▶ **TASK PROMPT**
Each line in the records that mentions the word "title" needs to be listed.

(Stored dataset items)
::::::::::

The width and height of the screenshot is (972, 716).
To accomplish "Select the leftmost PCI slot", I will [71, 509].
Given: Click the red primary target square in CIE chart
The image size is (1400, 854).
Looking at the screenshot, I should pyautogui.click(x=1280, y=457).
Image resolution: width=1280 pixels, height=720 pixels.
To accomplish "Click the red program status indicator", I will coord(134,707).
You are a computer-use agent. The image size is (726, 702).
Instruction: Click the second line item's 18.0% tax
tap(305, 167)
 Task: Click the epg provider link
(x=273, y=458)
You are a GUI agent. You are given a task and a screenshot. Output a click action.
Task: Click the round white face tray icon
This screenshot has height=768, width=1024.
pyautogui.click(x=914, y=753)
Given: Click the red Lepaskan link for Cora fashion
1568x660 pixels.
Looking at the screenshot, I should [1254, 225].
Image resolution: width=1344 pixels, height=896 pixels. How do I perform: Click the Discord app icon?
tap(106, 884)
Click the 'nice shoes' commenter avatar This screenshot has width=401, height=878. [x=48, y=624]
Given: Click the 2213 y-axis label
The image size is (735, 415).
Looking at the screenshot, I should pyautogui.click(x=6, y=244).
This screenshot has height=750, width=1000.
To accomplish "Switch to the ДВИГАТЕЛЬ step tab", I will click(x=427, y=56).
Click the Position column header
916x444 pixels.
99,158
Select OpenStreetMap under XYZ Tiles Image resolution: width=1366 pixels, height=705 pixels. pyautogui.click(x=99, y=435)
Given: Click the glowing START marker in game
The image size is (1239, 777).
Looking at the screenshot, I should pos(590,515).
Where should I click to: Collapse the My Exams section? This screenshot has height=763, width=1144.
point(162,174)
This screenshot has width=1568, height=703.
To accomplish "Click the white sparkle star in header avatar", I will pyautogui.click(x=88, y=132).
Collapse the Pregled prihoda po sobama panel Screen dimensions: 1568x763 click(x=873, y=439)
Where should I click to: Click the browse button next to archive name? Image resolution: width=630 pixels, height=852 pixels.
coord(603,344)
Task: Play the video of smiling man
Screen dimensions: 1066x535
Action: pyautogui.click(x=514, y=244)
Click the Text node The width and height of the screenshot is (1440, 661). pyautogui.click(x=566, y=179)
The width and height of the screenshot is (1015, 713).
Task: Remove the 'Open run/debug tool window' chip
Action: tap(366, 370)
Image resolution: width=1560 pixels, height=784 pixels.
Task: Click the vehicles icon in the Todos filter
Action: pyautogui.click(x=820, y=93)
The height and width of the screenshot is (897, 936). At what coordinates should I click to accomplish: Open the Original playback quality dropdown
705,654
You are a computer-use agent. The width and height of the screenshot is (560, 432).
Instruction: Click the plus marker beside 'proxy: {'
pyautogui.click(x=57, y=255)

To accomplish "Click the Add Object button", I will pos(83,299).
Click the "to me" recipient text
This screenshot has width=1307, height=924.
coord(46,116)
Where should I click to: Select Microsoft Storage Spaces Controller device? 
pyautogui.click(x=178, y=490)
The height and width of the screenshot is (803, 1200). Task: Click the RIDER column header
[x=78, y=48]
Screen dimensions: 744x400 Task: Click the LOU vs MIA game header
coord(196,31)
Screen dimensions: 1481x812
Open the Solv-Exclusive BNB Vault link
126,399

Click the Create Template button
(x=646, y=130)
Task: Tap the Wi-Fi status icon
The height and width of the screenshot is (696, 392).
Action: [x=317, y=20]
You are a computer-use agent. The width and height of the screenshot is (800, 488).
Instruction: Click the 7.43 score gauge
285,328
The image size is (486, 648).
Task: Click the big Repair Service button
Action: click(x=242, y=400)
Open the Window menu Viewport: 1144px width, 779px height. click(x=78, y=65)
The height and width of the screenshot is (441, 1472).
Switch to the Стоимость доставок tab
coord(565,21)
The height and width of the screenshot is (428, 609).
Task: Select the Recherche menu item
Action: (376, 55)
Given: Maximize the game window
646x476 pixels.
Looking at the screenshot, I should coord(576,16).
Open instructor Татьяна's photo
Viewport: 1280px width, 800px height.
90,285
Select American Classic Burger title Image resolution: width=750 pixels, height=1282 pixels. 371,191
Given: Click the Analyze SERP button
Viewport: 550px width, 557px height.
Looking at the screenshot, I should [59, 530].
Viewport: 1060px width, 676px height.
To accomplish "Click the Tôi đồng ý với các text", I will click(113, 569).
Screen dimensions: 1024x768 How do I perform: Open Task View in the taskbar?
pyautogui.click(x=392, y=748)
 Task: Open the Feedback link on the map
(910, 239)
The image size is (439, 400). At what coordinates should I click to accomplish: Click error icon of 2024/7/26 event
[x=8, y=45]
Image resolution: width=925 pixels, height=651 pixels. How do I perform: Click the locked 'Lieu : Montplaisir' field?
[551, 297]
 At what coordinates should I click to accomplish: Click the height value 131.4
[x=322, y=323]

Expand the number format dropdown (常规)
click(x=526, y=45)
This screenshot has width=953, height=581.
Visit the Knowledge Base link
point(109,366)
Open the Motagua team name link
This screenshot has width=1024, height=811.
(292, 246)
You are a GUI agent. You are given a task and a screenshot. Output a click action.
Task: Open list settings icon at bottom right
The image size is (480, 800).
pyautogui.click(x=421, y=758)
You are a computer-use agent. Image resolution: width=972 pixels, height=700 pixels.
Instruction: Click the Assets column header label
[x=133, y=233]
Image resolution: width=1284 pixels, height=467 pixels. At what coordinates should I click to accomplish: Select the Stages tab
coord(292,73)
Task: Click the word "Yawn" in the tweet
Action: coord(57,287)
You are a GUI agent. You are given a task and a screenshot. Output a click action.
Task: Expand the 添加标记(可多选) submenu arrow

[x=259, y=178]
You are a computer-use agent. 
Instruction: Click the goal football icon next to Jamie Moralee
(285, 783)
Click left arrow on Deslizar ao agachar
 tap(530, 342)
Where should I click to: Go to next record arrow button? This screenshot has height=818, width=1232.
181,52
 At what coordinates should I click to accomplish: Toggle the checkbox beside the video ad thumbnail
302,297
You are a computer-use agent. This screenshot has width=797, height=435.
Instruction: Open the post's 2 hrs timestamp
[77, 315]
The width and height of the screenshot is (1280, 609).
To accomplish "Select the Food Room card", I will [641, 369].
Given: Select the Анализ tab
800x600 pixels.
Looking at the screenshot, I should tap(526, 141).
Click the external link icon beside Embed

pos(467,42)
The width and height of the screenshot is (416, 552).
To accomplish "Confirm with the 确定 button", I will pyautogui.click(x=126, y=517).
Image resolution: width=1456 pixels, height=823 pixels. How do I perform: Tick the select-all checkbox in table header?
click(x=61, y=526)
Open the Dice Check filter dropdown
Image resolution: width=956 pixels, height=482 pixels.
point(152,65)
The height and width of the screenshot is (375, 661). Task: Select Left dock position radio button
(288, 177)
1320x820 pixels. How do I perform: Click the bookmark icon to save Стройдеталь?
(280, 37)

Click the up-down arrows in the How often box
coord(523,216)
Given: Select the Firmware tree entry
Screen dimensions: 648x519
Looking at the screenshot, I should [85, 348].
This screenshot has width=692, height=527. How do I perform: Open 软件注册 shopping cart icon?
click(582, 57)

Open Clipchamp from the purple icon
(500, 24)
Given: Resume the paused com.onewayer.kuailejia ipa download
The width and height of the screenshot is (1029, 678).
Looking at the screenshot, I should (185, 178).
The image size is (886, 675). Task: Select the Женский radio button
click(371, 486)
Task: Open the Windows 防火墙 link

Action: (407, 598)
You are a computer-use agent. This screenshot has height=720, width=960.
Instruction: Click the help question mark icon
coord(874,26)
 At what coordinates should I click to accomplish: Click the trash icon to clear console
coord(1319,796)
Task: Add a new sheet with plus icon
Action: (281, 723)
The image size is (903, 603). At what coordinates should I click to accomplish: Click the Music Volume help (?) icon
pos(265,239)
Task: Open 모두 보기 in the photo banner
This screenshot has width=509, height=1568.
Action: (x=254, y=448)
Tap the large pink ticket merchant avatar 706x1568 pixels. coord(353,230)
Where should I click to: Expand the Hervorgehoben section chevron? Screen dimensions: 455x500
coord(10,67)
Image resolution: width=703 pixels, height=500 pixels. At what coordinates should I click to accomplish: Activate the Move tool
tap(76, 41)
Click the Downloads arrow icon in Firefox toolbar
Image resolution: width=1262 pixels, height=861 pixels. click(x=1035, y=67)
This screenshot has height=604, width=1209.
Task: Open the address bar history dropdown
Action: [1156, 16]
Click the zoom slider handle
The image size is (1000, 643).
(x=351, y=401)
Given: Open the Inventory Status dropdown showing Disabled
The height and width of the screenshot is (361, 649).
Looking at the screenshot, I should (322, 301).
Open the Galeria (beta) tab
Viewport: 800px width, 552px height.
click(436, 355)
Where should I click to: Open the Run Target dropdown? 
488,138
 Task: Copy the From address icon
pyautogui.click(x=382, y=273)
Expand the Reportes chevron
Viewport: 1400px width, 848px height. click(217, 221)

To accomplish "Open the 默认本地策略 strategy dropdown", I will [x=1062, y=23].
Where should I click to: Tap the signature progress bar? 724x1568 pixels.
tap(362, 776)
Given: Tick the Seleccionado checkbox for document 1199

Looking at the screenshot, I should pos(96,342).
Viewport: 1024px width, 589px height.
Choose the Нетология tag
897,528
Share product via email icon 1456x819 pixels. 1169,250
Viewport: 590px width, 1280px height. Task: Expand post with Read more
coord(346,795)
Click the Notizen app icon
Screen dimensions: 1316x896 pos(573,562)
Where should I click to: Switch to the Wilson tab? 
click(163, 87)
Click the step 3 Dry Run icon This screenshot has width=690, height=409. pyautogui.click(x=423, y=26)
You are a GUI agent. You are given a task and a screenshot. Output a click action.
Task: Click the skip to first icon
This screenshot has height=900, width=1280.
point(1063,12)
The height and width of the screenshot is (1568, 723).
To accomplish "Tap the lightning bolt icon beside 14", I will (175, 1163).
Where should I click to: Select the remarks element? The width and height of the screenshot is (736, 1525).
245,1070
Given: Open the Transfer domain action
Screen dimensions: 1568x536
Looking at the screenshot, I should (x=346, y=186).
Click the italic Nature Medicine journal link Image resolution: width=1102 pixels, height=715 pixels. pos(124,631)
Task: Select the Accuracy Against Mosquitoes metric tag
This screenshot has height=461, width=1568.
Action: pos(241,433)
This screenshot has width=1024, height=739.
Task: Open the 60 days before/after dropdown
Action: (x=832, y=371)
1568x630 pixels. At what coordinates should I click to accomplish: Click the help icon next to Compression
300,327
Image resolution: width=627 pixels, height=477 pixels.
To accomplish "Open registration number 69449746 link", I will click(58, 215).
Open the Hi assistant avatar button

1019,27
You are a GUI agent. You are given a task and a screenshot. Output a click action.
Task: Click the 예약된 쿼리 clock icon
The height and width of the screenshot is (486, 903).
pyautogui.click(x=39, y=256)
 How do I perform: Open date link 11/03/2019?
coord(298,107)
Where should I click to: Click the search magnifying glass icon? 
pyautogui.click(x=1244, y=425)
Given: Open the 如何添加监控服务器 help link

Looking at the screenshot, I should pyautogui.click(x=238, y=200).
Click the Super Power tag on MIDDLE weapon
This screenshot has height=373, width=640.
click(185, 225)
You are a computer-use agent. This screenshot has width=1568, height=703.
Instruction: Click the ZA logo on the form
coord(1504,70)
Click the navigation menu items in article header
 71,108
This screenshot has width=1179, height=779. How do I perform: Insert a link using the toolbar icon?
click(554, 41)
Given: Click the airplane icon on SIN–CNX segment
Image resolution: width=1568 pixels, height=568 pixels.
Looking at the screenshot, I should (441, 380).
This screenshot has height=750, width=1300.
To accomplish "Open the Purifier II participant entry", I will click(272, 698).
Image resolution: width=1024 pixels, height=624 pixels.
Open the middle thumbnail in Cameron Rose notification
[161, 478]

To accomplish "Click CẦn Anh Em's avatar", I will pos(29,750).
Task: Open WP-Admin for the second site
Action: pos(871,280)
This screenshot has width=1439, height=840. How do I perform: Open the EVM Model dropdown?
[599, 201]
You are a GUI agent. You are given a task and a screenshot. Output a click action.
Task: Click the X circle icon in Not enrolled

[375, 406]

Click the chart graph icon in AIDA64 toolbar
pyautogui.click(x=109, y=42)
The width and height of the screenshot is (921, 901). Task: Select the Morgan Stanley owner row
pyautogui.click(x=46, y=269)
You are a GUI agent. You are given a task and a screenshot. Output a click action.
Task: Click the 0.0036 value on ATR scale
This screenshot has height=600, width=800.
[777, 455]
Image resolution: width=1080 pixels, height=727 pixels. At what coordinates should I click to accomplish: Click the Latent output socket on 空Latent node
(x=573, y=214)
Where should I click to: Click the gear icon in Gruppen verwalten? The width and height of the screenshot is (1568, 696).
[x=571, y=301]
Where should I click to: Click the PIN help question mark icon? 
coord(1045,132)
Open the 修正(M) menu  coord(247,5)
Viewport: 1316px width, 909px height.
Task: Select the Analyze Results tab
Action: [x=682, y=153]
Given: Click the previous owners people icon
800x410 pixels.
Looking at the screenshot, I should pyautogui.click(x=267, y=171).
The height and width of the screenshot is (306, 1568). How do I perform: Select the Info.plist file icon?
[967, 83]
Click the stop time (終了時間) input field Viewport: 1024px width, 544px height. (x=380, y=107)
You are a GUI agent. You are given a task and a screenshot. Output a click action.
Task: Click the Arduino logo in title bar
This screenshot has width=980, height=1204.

::::::::::

▶ **EXPECTED ANSWER**
Select American Classic Burger title Image resolution: width=750 pixels, height=1282 pixels. 371,191
Task: Click the Arduino logo in title bar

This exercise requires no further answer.